No. 22 – UC Irvine Anteaters
- Position: Centre
- Conference: Big West Conference

Personal information
- Born: February 2, 2006 (age 20) Terrebonne, Quebec, Canada
- Listed height: 7 ft 9 in (2.36 m)
- Listed weight: 305 lb (138 kg)

Career information
- High school: IMG Academy (Bradenton, Florida)
- College: Florida (2025–2026); UC Irvine (2026–present);

= Olivier Rioux =

Canadian basketball player (born 2006)

Olivier Rioux (born February 2, 2006) is a Canadian college basketball player for the UC Irvine Anteaters of the Big West Conference. He previously played for the Florida Gators. Guinness World Records declared him as the tallest teenager in the world in 2021 when he measured 7 ft 5 in at the age of 15. As of 2025, he stands 7 ft 9 in tall.

==Early life and high school career==
Olivier Rioux was born in Terrebonne on February 2, 2006, to Jean-François, a 6 ft 8 in photographer and former volleyball player, and Anne Gariépy, who is 6 ft 1 in and works at the Royal Bank of Canada (RBC). His older brother, Émile, who is 6 ft 9 in, has also played basketball.

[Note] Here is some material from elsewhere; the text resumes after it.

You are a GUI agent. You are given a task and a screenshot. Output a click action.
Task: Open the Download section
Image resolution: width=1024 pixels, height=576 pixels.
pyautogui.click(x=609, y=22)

The family has resided in the Anjou borough of Montreal and the suburb of Beloeil.

Rioux started playing basketball when he was five. Both he and Émile played for multiple Canadian AAU teams. Rioux first gained attention while playing internationally for the French Phenoms at 12, because by then he was already 6 ft 10 in tall. He played for Real Madrid prior to attending IMG Academy in Bradenton, Florida. He also played for Canadian AAU team Brookwood Elite.

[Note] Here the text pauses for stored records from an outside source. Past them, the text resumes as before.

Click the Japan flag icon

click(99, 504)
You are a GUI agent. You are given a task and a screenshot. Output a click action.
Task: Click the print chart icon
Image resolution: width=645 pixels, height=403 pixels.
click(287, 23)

Like his fellow college basketball player, 7 ft 7 in Robert Bobroczkyi, Rioux into early-mid adolescence approximated the growth of Robert Wadlow at similar ages (Bobroczkyi at times exceeding it). Rioux's growth is considered natural, as familial tall stature.

== College career ==
===Florida (2024–2026)===
Rioux committed to play college basketball at the University of Florida in November 2023. He was originally prospected for the 2025 recruiting class, but successfully reclassified as a member of the class of 2024. At the time of his recruitment he was listed at 7 ft 6 in, taller than the tallest then-active college basketball player Jamarion Sharp (7 ft 5 in) and the two tallest active NBA players Boban Marjanović and Victor Wembanyama (both 7 ft 4 in).

Rioux joined the 2024–25 Gators team as a preferred walk-on and with his height updated to 7 ft 9 in. He did not appear in any of the Gators' initial contests despite fans chanting for the tall freshman to play in garbage time; after the fourth game, head coach Todd Golden announced that Rioux was being redshirted to preserve his eligibility.

As a redshirt freshman on the 2025–26 team, Rioux checked in for the closing minutes of Florida's 104–64 win over North Florida on November 6, 2025, becoming the tallest player in college basketball history to appear in a game.

On March 31, 2026, he entered the NCAA transfer portal.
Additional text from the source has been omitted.